Parkinson’s dementia worsens as the overall disease progresses. Cholinesterase inhibitors may provide mild benefit.

Progressive supranuclear palsy

Progressive supranuclear palsy (PSP) involves tau protein accumulation deep in the brain tissue which controls balance, walking, eye movements, and cognition. This leads to prominent motor disabilities along with dementia.

Typical features of PSP:

  • Unsteady walking and frequent falls
  • Stiff movements
  • Difficulty moving the eyes
  • Slurred speech
  • Behavior and personality changes

There are no treatments to slow or stop the progression of PSP. Palliative therapies help manage symptoms. Life expectancy after diagnosis averages 5-7 years.

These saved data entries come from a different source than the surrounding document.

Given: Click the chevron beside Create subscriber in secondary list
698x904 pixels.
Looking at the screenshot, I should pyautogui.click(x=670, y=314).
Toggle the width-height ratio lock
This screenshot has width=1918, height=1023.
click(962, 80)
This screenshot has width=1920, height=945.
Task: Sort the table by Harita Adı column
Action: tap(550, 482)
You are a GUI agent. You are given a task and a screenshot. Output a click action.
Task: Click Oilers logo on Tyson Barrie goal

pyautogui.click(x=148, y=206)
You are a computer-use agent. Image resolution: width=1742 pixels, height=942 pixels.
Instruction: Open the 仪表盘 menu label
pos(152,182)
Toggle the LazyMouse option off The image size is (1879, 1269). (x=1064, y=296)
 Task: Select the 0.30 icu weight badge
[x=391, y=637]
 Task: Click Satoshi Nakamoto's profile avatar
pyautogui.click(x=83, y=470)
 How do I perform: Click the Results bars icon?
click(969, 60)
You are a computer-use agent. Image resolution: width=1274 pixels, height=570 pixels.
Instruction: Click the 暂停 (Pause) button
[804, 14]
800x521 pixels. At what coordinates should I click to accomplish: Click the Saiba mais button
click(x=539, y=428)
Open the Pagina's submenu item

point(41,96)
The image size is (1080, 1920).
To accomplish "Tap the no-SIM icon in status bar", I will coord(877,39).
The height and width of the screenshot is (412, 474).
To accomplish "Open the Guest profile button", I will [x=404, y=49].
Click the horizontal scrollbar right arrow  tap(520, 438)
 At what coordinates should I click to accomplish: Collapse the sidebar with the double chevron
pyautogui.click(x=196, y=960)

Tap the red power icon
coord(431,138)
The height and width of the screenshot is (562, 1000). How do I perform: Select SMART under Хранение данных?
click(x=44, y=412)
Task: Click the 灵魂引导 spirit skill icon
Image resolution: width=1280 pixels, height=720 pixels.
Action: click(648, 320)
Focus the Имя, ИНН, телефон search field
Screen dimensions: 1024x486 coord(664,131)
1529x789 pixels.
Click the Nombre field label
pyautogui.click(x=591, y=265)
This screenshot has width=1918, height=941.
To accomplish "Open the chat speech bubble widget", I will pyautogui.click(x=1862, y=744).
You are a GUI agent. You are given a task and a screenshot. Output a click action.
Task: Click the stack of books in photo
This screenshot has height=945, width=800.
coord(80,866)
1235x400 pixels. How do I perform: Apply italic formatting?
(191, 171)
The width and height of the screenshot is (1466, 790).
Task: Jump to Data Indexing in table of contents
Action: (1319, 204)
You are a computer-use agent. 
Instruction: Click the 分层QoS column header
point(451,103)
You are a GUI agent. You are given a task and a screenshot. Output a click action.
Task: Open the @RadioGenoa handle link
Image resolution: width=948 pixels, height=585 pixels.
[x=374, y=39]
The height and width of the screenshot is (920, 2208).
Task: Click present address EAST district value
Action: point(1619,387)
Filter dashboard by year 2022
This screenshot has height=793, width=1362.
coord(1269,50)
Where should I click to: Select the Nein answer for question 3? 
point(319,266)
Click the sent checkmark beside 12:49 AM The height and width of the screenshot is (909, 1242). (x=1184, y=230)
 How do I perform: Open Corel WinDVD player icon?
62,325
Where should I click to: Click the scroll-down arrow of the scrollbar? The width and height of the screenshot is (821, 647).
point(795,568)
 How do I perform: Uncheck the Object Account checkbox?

Posterior cortical atrophy

Posterior cortical atrophy (PCA) is a neurodegenerative syndrome where the brain’s occipital and parietal lobes begin to atrophy. These posterior brain regions control visual-spatial orientation and identification.

Common features of PCA:

  • Difficulty interpreting images
  • Problems locating objects in space
  • Disorganized visual environment
  • Misreaching for objects
  • spelling and number errors

PCA is most often an atypical, early onset presentation of Alzheimer’s disease. Visual aids and routines may help compensate for deficits.

Corticobasal degeneration

Corticobasal degeneration (CBD) involves shrinkage and dysfunction of multiple areas in the cerebral cortex. It manifests with movement abnormalities, cognitive changes, and speech/language deficits.

Clues pointing to CBD include:

  • Asymmetric rigidity or limb stiffness
  • Apraxia – inability to perform learned movements
  • Alien limb phenomena
  • Myoclonus – sudden involuntary jerks
  • Non-fluent aphasia

CBD is progressive over a course of 5-8 years. Physical and occupational therapy promote safety and function.

Conclusion

In summary, dementia has a broad differential diagnosis. Many conditions beyond primary neurodegenerative diseases can mimic dementia or cause cognitive impairment. A thorough evaluation checking for reversible causes is crucial when dementia is suspected. Testing for vitamin deficiencies, infections, thyroid dysfunction, depression and other medical issues can discover treatable conditions.

Neurodegenerative dementia is a diagnosis of exclusion after other potential causes are ruled out. Even among primary brain diseases, accurate diagnosis guides prognosis and symptom management. Considering the wide range of diagnostic possibilities is key to properly evaluating an individual’s cognitive symptoms and changes.